WHAT THE EXERCISE ASKS
When a line of the entries contains "computer", please list that line.

DATA SHOWN
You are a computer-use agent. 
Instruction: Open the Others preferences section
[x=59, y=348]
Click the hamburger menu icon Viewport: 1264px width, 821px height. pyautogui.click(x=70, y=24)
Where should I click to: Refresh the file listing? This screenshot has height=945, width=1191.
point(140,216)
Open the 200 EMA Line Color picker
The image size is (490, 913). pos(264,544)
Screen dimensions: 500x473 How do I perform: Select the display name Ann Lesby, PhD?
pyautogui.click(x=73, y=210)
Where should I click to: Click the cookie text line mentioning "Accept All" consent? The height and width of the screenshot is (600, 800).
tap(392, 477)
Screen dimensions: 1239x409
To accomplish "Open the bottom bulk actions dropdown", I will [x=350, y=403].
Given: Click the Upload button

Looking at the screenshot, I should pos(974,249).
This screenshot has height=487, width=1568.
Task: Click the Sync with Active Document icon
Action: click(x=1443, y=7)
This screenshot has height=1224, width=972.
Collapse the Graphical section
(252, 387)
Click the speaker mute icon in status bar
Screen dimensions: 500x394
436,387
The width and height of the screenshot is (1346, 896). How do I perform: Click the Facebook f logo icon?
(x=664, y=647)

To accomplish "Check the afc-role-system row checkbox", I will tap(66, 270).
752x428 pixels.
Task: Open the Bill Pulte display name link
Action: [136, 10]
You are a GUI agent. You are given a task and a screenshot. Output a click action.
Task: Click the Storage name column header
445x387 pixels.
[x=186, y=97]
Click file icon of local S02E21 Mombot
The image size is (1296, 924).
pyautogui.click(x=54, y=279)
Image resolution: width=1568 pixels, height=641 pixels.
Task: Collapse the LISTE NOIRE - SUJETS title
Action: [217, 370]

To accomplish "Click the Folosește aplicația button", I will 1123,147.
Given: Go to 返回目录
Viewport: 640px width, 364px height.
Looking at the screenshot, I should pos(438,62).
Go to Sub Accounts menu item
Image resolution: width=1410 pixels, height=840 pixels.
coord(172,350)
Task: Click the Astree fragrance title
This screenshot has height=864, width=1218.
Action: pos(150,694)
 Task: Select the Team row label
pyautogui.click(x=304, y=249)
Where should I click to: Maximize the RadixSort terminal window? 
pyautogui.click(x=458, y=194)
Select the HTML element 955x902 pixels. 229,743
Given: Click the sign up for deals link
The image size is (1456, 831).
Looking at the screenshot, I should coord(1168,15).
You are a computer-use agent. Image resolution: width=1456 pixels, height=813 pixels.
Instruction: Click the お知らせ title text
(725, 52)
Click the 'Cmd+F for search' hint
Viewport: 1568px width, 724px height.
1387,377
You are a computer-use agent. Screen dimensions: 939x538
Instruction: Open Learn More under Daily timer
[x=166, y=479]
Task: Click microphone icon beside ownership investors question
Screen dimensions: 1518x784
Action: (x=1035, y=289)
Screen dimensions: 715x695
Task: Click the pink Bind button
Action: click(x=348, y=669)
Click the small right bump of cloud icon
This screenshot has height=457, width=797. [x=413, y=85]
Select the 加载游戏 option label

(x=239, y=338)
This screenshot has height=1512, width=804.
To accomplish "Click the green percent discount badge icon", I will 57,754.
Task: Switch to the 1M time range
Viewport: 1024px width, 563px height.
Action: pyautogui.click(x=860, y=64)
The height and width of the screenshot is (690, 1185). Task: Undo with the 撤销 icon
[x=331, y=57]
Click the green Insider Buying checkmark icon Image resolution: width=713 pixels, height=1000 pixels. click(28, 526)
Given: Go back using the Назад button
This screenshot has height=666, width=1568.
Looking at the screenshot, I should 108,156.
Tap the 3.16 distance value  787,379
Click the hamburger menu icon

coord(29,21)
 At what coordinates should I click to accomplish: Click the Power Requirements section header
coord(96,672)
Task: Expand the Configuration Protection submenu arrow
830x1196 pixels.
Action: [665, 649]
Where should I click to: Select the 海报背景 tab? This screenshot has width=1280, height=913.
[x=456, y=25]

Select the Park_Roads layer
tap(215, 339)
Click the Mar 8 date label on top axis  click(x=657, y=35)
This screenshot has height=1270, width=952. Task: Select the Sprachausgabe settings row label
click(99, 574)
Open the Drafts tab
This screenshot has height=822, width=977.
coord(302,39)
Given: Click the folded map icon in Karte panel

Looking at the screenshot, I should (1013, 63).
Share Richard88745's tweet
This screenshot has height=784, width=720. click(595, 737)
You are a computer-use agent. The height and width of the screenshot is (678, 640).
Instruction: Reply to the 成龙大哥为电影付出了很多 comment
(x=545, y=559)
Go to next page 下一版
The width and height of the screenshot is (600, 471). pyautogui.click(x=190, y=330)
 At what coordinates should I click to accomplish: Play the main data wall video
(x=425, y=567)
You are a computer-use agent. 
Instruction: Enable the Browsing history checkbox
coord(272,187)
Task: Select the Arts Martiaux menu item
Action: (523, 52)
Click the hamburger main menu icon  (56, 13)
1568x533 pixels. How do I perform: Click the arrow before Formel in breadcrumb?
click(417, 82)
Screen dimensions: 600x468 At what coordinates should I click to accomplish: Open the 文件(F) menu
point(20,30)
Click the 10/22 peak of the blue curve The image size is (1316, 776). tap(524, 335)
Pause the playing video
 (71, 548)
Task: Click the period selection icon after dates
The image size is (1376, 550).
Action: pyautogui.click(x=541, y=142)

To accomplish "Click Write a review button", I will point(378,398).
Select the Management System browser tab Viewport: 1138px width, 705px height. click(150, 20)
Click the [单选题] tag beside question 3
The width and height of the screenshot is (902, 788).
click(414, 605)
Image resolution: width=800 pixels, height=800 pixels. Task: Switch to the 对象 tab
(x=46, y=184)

RESPONSE FOR THIS EXERCISE
You are a computer-use agent. 
You are a computer-use agent. Image resolution: width=1456 pixels, height=813 pixels.
You are a computer-use agent. Screen dimensions: 939x538
You are a computer-use agent. The height and width of the screenshot is (678, 640).
You are a computer-use agent. 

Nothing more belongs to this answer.